Ibu instructed Faim to put the bird inside Shazzam carrying cage and hide her in Nenek's room. Just in case that dastardly Shazzam cat would come again and snuff it out for good. Ibu is definitely unhappy with Shazzam's showing off her natural talent and scolded her at every opportunity with Faim adding more reprimands immediately.

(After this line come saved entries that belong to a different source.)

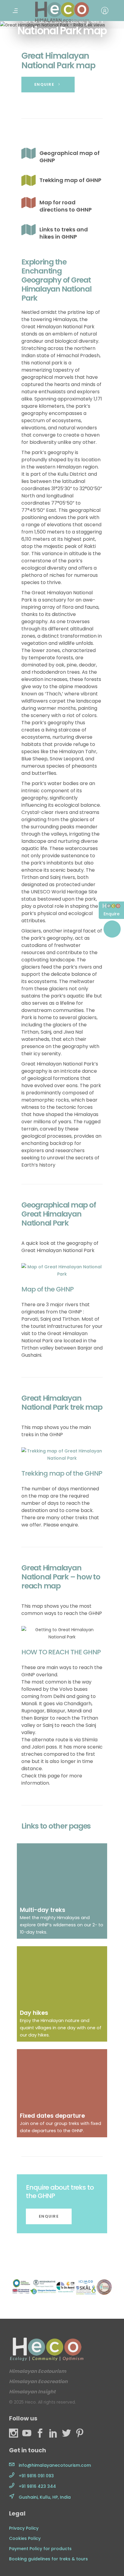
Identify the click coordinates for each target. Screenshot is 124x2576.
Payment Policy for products (40, 2549)
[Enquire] (111, 907)
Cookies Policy (25, 2538)
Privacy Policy (24, 2528)
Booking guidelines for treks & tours (48, 2559)
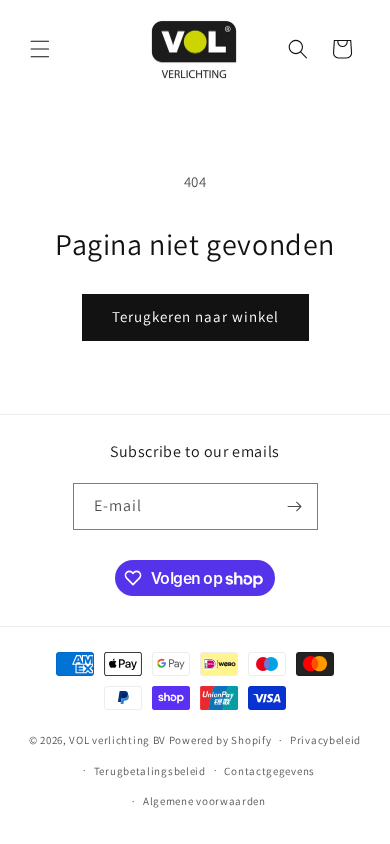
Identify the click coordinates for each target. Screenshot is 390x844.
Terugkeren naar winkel (195, 316)
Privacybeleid (325, 740)
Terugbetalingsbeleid (150, 771)
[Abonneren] (295, 506)
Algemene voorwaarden (204, 801)
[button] (40, 49)
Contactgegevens (269, 771)
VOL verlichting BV (117, 740)
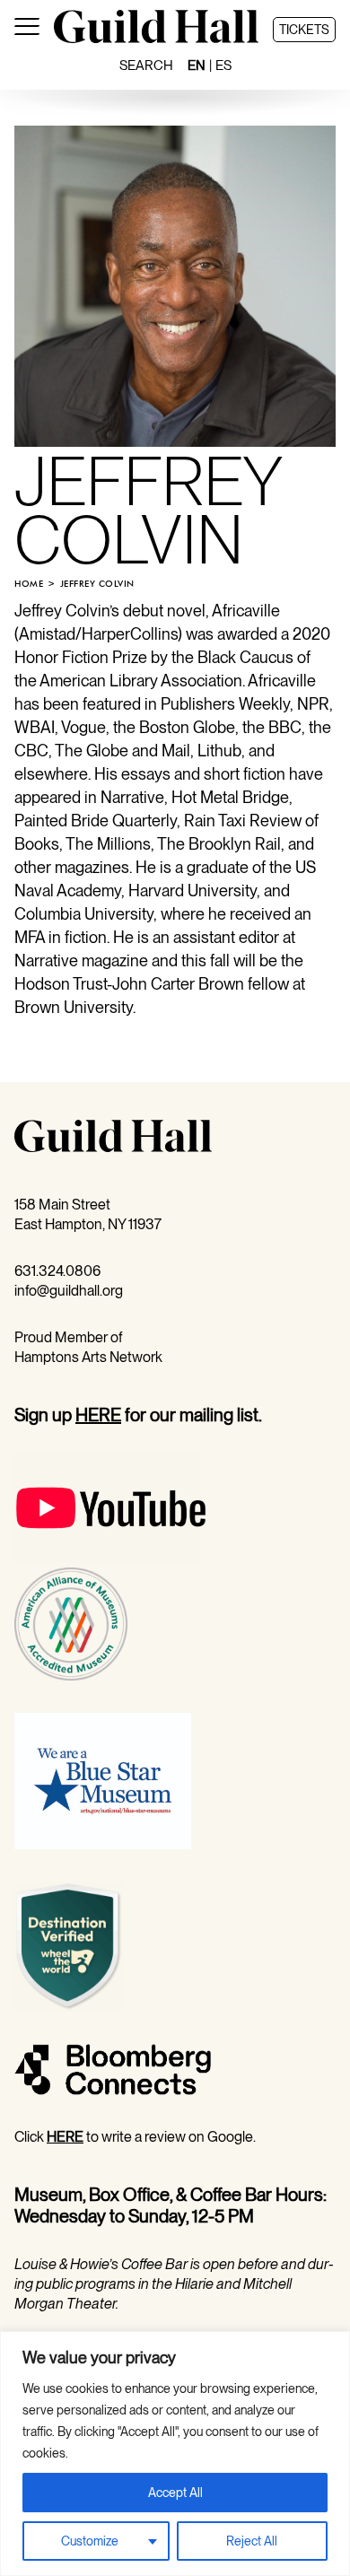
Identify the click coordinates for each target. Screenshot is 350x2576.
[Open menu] (26, 29)
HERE (98, 1415)
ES (223, 65)
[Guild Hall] (156, 38)
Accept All (175, 2492)
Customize (89, 2541)
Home (28, 583)
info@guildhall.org (68, 1290)
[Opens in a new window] (110, 1557)
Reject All (251, 2541)
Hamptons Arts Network (88, 1357)
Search (146, 65)
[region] (175, 2453)
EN (197, 65)
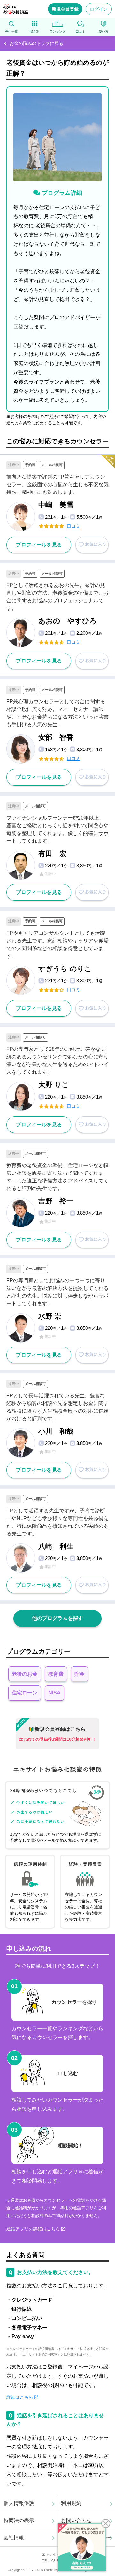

Anyhow, by the next morning, the bird appeared well enough and started to move around in the cage. Faim, the unappointed care giver, busied himself gicing bird seeds, water and warm cloth for the bird's comfort. By mid afternnon, the bird, a she according to Faim, has a name already. Lucy although Faim insisted it is spelled Luse. Faim started to miss his hourly dose of cartoon network on TV and minecraft on the computer. He doted on the bird and nearly sleep with it in bed.
On the third day, the bird was seen eating and drinking properly. Faim was happy but. Shazzam was still lurking and looking for opportunity to finish off his thwarted effort two days earlier. Finally, when Faim was in the toilet, Shazzam managed to show her face to the bird causing havoc inside the cage. Faim came and chased Shazzam away. He understood the bird would be in constant mortal danger from Shazzam. Maybe a heart attack from seeing Shazzam face could kill her anytime. So, he came to Ibu and asked to release Luse in the park.